The truism that times change and one would be wise to change with them is nothing to new to Nightmare, and specifically founding members and bassist Yves Campion, as his tenure in the French music scene goes back at least as far as 1979. Originally playing punk rock after the mode of the British scene that had taken the world by storm a couple years prior, he quickly found himself thrust into the maelstrom that was the European heavy metal scene, and with it came a new lineup and a more ambitious sound. As time marched onward and the band’s lineup continued to shift, a mid-80s career playing music comparable to the NWOBHM and early German heavy metal sound would give way to an 11 year period away from the spotlight before reforming and riding the millennial European power metal wave in the late 1990s. Not more than a few years later, a sound largely comparable to Stratovarius and Thunderstone would morph into something far heavier, eventually paving the way for a dark, forbidding and female-fronted incarnation of the band circa 2016 with Campion as the lone original member.

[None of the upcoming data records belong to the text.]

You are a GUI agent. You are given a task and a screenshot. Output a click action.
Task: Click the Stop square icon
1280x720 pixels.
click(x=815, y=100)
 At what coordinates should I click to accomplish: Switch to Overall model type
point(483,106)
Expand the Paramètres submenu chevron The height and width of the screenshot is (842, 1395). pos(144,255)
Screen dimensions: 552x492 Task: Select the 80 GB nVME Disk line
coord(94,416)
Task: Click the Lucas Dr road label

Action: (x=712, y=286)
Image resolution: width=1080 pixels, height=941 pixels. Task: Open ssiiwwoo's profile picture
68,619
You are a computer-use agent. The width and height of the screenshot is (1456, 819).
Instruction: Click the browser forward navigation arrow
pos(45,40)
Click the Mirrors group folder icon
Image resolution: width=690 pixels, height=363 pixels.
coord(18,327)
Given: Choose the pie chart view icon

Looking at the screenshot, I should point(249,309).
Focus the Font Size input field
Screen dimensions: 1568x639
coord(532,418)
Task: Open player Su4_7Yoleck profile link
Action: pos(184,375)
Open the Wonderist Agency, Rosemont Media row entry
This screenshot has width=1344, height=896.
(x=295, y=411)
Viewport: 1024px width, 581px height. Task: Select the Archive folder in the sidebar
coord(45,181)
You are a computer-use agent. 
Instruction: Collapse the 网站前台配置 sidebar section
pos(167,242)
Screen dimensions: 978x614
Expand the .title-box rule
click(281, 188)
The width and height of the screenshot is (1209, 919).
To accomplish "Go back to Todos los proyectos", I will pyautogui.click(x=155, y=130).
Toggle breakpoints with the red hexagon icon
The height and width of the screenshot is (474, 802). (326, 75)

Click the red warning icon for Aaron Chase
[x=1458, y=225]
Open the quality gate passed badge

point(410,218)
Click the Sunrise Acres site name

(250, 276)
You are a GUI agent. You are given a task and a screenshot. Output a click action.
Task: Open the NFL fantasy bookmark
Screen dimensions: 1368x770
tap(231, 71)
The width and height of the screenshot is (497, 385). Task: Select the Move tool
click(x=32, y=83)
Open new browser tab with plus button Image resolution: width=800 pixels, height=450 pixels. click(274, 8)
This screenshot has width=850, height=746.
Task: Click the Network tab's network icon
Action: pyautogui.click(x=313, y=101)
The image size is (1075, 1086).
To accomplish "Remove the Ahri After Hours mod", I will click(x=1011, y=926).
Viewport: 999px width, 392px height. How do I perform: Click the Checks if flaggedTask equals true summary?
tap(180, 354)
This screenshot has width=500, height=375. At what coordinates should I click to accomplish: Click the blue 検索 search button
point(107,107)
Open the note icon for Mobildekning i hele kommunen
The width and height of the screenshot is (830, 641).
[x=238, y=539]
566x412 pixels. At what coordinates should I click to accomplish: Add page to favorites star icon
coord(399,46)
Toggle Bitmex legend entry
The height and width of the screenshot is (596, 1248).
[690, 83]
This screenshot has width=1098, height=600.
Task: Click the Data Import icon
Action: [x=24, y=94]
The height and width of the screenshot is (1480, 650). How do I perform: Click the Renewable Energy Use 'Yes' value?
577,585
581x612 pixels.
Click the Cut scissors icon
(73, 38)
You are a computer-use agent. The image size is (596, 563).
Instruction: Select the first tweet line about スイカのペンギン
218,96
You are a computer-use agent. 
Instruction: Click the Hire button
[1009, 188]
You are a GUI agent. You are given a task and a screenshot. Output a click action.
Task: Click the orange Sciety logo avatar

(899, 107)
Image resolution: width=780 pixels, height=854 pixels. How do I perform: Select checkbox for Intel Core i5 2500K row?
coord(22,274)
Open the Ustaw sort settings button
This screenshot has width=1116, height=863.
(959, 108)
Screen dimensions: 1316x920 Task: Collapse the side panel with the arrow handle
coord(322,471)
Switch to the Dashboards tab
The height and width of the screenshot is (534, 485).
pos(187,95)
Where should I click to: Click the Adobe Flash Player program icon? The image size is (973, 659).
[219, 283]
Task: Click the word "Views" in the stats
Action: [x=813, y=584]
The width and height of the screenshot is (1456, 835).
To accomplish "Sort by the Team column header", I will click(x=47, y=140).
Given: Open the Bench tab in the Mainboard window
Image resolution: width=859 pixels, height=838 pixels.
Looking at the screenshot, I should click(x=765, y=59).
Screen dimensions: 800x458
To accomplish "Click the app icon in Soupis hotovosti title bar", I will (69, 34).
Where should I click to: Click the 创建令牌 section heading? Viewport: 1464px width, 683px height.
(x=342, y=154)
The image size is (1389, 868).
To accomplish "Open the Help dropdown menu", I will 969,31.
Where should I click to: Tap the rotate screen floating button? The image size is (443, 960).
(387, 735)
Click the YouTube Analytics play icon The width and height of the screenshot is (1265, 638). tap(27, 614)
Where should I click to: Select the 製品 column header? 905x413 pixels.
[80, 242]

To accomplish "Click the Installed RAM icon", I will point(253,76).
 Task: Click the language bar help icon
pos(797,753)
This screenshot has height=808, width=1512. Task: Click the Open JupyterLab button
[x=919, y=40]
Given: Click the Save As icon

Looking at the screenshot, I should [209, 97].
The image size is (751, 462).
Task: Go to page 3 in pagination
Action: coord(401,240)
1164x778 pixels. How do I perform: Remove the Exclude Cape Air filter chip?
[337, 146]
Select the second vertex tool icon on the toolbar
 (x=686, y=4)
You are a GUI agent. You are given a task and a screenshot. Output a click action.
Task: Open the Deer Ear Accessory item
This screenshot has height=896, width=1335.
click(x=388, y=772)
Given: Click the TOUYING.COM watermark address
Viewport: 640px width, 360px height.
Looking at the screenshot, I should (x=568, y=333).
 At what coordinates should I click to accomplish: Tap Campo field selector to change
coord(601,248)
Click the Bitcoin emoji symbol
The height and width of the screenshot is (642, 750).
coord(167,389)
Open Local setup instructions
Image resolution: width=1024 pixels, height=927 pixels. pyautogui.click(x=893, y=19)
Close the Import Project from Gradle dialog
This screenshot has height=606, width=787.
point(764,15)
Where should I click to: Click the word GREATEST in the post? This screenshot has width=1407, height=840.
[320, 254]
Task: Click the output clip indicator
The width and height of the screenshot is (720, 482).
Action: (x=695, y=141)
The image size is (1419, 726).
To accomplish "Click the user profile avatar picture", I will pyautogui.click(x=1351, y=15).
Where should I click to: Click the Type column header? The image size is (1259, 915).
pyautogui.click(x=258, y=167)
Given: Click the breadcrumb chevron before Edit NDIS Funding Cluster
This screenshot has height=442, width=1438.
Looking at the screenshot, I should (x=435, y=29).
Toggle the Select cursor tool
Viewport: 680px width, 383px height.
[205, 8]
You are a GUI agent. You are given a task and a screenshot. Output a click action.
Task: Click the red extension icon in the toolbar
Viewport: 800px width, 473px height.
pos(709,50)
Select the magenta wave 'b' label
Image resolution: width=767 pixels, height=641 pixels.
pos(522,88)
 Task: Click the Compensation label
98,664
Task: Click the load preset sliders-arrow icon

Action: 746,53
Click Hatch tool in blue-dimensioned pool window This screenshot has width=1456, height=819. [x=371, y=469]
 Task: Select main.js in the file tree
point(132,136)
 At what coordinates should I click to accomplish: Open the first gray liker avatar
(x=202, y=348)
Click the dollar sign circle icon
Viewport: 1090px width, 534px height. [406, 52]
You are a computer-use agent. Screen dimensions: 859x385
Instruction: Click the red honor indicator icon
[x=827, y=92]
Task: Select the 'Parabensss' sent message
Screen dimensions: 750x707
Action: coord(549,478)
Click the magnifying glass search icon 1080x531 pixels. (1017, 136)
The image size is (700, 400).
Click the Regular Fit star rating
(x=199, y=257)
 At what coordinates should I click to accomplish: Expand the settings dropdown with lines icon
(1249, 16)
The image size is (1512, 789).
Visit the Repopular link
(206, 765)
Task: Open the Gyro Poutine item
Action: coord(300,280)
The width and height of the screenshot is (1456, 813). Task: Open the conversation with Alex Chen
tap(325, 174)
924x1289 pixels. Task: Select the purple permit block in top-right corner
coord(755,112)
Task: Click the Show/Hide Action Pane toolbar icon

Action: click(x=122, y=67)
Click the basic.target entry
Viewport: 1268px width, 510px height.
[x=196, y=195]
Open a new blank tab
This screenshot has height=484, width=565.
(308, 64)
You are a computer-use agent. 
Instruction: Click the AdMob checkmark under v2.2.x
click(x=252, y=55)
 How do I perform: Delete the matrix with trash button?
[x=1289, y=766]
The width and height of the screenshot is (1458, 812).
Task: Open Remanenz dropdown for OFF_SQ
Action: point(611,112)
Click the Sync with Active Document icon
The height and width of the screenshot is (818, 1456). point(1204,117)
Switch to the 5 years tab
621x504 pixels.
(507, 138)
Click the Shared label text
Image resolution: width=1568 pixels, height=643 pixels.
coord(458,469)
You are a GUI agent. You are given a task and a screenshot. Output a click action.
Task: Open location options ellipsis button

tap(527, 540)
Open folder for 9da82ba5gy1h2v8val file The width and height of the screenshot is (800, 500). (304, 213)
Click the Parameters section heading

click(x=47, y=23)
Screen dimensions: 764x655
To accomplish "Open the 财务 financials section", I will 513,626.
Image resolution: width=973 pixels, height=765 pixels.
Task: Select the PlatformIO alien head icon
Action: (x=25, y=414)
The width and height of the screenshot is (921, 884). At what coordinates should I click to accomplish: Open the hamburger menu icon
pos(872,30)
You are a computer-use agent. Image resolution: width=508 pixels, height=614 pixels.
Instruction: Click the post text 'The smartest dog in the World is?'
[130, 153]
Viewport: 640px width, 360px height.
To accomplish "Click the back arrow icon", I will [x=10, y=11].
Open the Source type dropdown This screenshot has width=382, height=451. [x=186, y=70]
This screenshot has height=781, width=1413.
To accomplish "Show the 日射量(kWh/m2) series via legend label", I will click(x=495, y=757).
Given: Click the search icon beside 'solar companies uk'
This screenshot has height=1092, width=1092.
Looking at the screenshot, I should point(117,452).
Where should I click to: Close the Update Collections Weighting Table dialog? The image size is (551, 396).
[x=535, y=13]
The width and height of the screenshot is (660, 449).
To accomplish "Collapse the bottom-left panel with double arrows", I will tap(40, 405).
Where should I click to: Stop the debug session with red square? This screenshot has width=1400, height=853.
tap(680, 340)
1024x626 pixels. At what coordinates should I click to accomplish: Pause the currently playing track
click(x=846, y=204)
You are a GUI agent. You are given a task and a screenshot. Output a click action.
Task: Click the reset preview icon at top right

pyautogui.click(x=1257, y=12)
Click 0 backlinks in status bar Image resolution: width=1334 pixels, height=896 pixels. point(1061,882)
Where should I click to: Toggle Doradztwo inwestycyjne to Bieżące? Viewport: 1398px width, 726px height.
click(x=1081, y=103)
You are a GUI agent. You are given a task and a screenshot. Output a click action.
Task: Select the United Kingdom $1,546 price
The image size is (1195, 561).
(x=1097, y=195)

It is into this context that “Aeternam,” Nightmare’s 11th studio album and follow up to the viciously aggressive “Dead Sun,” finds itself. Having recently seen the departure of front woman and Belgian veteran vocalist Magali Luyten, along with drummer Oliver Casula, it seemed time for this outfit to recruit some younger talent. A beast of a percussionist was found in Niels Quiais to maintain the band’s colossal rhythm section laying waste to the ranks of Nevermore imitators milling about, but an even more interesting change was made in the case of alternative metal band Faith In Agony’s singer Marianne “Madie” Dien. Her voice can be best described as a grittier answer to the stereotypical power metal impresario, i.e. quite capable of sounding as pure as the wind-driven snow, yet often opting for a rawer, more forceful approach that fits the band’s groove/thrash demeanor while still maintaining the lofty melodic underpinnings of the Nightmare sound.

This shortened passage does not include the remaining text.